Chunked Training (Long Context)

  • Config options exist: use_chunked_training, chunk_size
  • Goal: split long sequences into chunks with accumulation
  • Docs: PARALLEL_TRAINING_BLOCK_CHUNK_SYSTEM.md, CONFIGURABLE_DATASET_CHUNK_SIZE.md
  • Status: Verification needed for training loop integration

Dynamic Batch Size Reduction

  • Auto-reduce batch size on CUDA OOM until 1; then fail if still OOM

Gradient Accumulation

  • CLI: --gradient-accumulation-steps <n> to simulate larger batches

Attention Kernel Optimizations

  • Uses FlashAttention when available; SDPA fallback
  • See: FLASH_ATTENTION.md and FLASH_ATTENTION_VS_CHUNKING.md

Example configurations (Windows PowerShell)
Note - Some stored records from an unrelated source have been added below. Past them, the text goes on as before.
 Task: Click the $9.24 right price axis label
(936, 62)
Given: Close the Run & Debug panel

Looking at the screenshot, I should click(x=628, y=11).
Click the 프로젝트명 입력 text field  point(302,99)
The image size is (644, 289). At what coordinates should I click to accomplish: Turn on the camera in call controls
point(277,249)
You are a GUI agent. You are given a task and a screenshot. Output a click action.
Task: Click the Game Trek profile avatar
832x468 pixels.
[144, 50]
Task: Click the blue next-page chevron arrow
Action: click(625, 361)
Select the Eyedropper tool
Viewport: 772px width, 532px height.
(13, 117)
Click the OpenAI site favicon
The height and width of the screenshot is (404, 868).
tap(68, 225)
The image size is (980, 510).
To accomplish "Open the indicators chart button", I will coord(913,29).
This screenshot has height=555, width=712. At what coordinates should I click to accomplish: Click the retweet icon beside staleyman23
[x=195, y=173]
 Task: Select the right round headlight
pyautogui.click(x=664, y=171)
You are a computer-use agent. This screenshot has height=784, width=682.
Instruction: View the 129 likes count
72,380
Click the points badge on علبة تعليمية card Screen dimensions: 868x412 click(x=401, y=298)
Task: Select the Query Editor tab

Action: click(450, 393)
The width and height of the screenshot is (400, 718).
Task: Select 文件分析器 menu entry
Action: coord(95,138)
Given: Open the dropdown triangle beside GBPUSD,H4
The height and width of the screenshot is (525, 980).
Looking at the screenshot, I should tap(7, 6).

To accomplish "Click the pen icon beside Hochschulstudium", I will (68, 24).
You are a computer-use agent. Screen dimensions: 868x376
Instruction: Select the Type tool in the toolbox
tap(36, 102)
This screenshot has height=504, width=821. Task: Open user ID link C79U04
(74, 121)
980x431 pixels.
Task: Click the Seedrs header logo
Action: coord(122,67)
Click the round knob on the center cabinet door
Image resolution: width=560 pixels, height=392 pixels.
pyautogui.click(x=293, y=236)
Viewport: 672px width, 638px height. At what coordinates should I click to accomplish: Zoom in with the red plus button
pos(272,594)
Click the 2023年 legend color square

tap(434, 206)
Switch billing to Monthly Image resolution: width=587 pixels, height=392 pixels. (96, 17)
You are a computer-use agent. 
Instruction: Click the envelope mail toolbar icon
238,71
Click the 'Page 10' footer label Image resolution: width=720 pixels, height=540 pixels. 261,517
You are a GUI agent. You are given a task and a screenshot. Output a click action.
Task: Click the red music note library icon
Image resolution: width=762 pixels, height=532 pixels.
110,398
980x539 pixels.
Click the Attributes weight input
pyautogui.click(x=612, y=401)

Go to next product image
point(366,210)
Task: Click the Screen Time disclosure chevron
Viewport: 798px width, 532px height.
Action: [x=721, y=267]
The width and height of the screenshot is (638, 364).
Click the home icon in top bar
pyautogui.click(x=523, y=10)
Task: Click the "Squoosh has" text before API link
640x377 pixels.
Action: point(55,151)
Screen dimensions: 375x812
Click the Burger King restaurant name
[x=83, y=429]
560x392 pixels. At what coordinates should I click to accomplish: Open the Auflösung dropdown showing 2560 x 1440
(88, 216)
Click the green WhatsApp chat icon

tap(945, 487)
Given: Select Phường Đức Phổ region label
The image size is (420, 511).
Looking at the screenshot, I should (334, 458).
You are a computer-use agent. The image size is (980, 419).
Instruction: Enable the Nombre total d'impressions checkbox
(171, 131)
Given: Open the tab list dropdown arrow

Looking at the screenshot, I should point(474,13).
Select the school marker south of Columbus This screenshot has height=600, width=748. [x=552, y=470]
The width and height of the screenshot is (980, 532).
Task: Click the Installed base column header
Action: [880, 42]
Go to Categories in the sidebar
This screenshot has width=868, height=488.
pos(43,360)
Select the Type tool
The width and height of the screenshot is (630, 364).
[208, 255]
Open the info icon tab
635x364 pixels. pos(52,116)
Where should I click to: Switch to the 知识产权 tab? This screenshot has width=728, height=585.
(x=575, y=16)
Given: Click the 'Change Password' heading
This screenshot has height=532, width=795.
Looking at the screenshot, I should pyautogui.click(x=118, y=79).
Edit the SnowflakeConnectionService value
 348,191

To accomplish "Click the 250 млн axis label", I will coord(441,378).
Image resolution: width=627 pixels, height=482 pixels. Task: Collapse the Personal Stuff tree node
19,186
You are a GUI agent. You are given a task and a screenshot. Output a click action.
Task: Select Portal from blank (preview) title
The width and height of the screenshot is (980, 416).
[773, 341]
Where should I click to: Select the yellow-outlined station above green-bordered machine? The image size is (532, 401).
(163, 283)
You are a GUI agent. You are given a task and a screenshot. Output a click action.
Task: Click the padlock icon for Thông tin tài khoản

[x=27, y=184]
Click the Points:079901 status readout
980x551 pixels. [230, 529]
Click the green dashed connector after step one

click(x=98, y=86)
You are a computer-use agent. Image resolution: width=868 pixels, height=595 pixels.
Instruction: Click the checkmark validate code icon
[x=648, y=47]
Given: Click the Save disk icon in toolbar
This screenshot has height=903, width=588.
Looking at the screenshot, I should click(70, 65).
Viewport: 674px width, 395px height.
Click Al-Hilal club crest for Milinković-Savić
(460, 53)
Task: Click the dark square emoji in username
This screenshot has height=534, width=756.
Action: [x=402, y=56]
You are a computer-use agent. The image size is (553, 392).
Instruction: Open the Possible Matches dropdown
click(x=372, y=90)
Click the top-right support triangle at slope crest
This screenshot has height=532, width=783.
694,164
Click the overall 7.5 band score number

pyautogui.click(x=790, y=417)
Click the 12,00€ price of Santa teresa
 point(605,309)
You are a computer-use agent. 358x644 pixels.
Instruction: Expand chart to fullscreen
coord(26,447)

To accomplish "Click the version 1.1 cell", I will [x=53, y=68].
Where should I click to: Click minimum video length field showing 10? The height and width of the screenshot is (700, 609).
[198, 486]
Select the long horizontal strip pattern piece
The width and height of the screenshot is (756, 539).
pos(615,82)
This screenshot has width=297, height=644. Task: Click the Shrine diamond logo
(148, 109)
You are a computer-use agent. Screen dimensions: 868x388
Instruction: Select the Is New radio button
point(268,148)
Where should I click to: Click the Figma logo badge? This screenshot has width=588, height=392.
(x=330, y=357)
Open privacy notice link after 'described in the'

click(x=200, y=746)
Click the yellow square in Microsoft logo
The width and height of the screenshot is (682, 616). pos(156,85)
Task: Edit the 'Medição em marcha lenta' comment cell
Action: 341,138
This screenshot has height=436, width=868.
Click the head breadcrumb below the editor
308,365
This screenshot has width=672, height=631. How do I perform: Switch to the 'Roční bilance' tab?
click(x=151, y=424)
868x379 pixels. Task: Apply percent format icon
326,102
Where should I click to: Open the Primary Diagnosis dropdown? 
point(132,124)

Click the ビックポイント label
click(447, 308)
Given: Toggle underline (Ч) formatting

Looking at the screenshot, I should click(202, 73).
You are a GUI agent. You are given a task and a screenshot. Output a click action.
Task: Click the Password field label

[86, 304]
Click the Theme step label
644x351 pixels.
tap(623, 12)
  • Conservative VRAM profile:

    aios hrm-hf train-actv1 --model gpt2 --dataset-file training_data/curated_datasets/test_sample.txt --steps 50 --batch-size 1 --gradient-accumulation-steps 8 --gradient-checkpointing --amp --use-8bit-optimizer --log-file artifacts/brains/actv1/metrics.jsonl
    

  • Long-context friendly (requires FA2-capable GPU or will fallback):

    aios hrm-hf train-actv1 --model gpt2 --dataset-file training_data/curated_datasets/test_sample.txt --steps 50 --batch-size 1 --gradient-checkpointing --amp --use-8bit-optimizer --window-size 2048 --log-file artifacts/brains/actv1/metrics.jsonl
    

Verifying savings

  • Watch metrics/logs for memory reports if emitted; compare throughput with/without options.
  • For FlashAttention, see the Flash Attention doc for how to confirm activation vs fallback.

Troubleshooting

  • CUDA OOM: Reduce --batch-size, increase --gradient-accumulation-steps, or enable --use-8bit-optimizer and checkpointing.
  • bitsandbytes missing: Install the extra or run without --use-8bit-optimizer (it will fallback).
  • Unstable FP16: Try BF16 if supported (--amp selection is automatic) or temporarily --no-amp.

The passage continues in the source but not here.